According to the majority arbitrators, Gary Barr, a construction project representative with the Public Works Department, and other city staff members “acknowledged that there was not a time during the project that these problems were not impacting and delaying the project.”

But according to the arbitrators, mid-level staff members such as Barr were mostly not at fault.

“This interference and lack of cooperation was not on the part of the city’s field personnel but on the part of the city’s management,” the majority arbitrators wrote. “Even though the field personnel advised city management of the problems with performance and the need to grant time extensions, management refused to give any extensions ...”

The arbitrators found that the city’s misguided efforts may have been the result of pressure from the councilman in whose ward the tennis center is located — Larry Brown, now a Clark County commissioner.

The center was a “high-profile project” for Brown, stated the arbitrators, Thomas Wilson and William Haug. He and his staff “were putting pressure on the City’s Public Works Department and the Office of Architectural Service ... to get the project bid as soon as possible,” they wrote.

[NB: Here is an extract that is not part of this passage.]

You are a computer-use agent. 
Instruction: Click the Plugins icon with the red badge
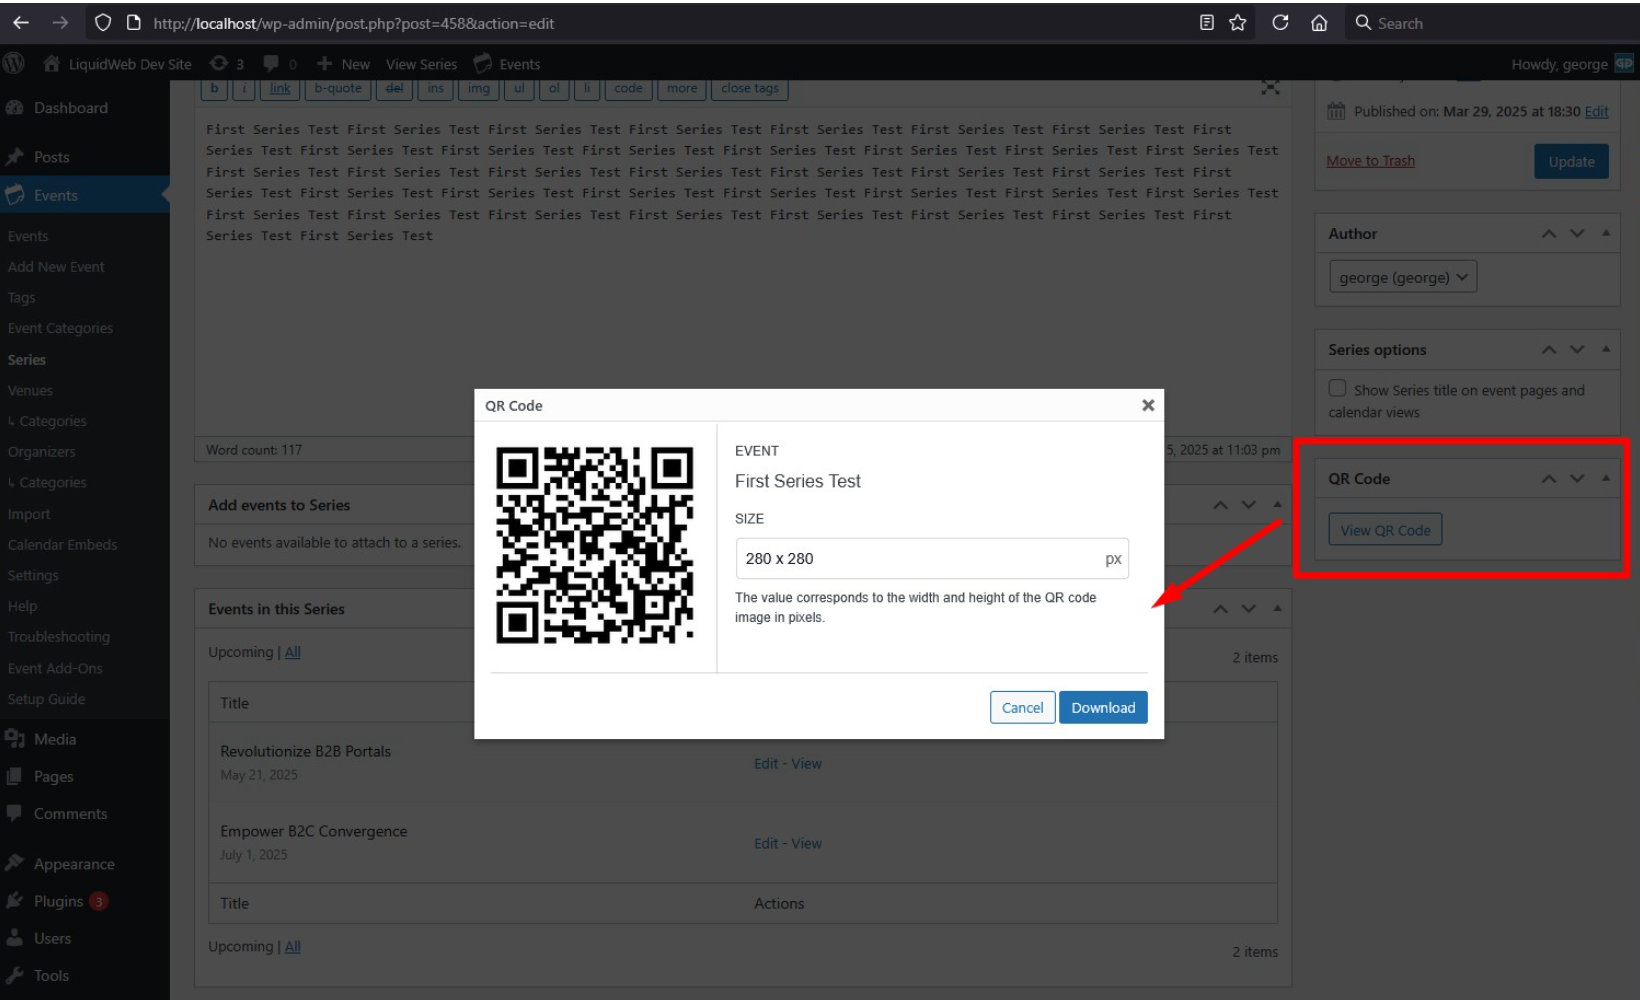17,901
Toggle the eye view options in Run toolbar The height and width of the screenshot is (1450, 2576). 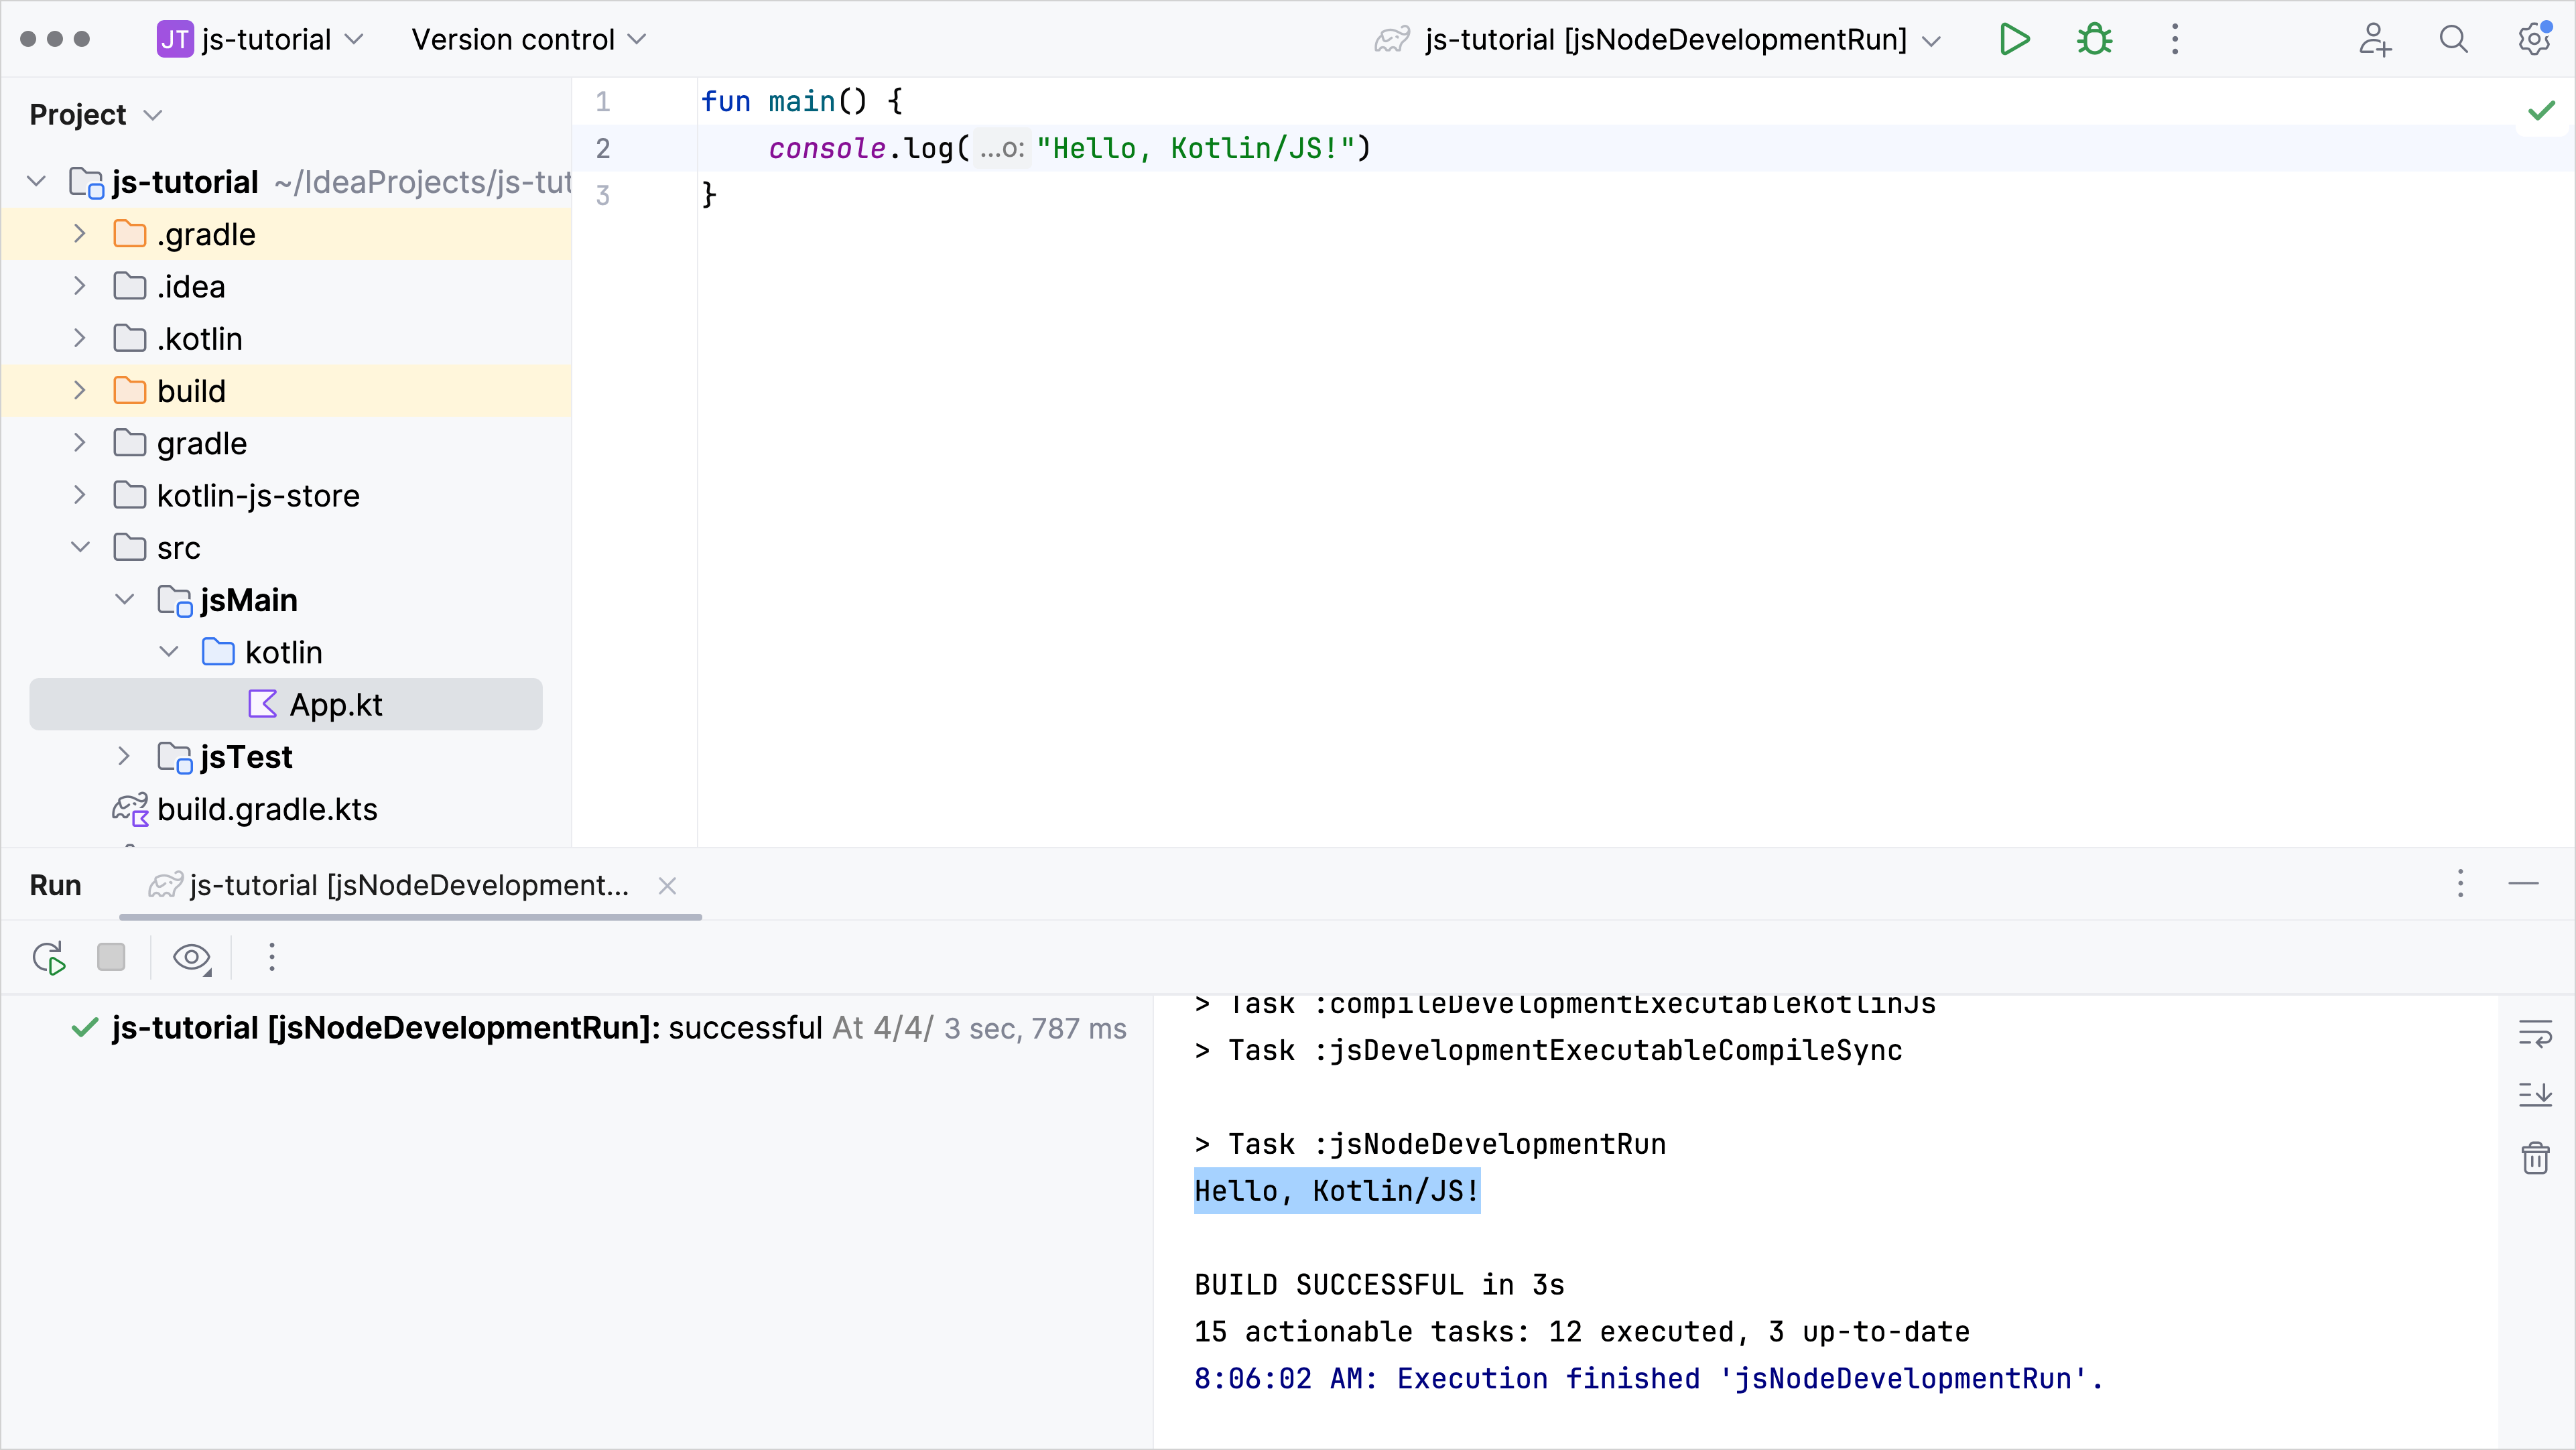[x=191, y=957]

Brown didn’t return two calls for comment.

Goecke, who retired as the city’s long-time public works chief in 2005, said he couldn’t recall his role in the tennis center project.

Barr referred questions to City Attorney Brad Jerbic.

The arbitrators awarded APCO $2.41 million, and the city $280,000, which will be taken out of what it owes APCO. The award to APCO includes $1.15 million that both sides agreed the city owes APCO for work the city had not paid for. That leaves $980,000 the city owes APCO for damages.

The arbitrators declined to make either side pay the other’s rather substantial attorney fees. As of August the city had paid more than $3.3 million to Harrison, Kemp & Jones to handle the case. APCO has spent more than $4 million in legal fees, according to the city.

The City Council will take up the matter at its Wednesday meeting, and can accept the arbitrators’ ruling or appeal it to a state District Court judge. It appears more likely the council will accept it, as Jerbic now says he will recommend.

Responses to the ruling were predictable. Jerbic said the arbitrators’ minority opinion — which largely backed the city’s claims and found it deserved $5.86 million in damages — should have been the majority view.

He also discounted the notion that this was a big win for APCO. “They sued us for $7 million, and they’re getting $1 million,” he said.

“This really has been a long and painful process,” said Jerbic, who added that although several issues could be appealed, it’s in the city’s interest to put the matter behind it. “We look forward to it being finished,” he said.

Randy Nickerl, APCO’s division manager, said, “We knew we were in the right.”

Nickerl said he was disappointed the arbitrators did not award APCO attorney fees.

“Eighty percent of our attorney fees were spent defending ourselves against their frivolous claims, so it would have been nice to be reimbursed for those,” Nickerl said.

The minority arbitrator, James Olson, had a different take.

Wilson and Haug, Olson wrote, “fault the City entirely for the project while simultaneously absolving APCO of any liability.” This view is by and large misguided, he asserted.

The majority gave too much credence to the unreliable, hearsay testimony of APCO employees, Olson wrote, while unfairly discounting the testimony of one city engineering consultant as being biased because he worked for the city.

Two of APCO’s claims, he wrote, “were unsubstantiated and cost the city millions to litigate.”

Although APCO is pleased with the ruling, company managers said gloating is not in order. After all, the city has continued to award it contracts — including for the $11.5 million interior of the mob museum.

“We have a good relationship with the city, and we want to maintain that,” Nickerl said. “So we’re just moving on.”